> [SET PROBLEM]: Copy the data below word for word, every line, but leave the pictures out of your answer.

> [SUPPLIED RECORDS]:
══════════
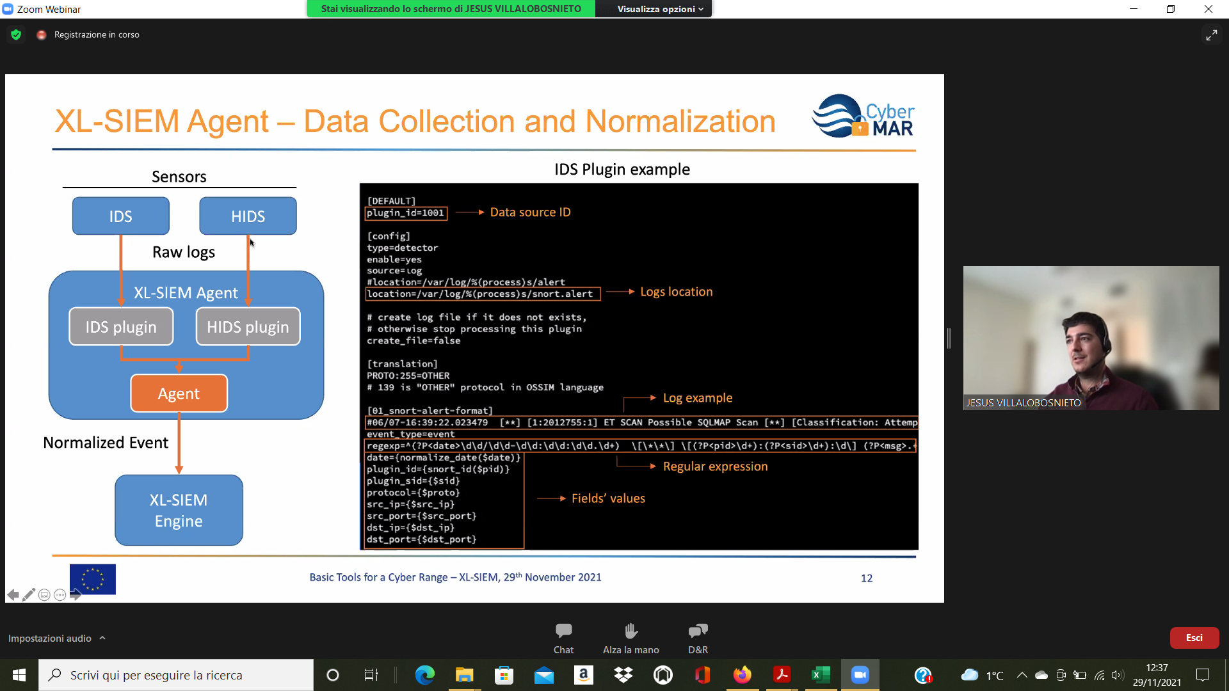The image size is (1229, 691).
Task: Enter full screen with expand arrows icon
Action: (1211, 35)
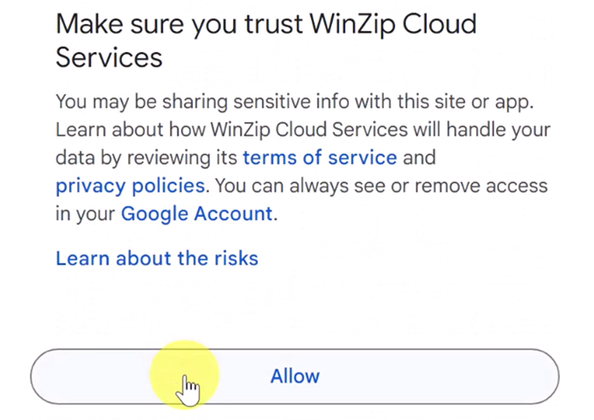
Task: Click 'will handle your' text in the paragraph
Action: 490,131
══════════
> [RESPONSE BELOW]:
The image size is (1229, 691).
Task: Enter full screen with expand arrows icon
Action: (1211, 35)
Task: Click 'will handle your' text in the paragraph
Action: 490,131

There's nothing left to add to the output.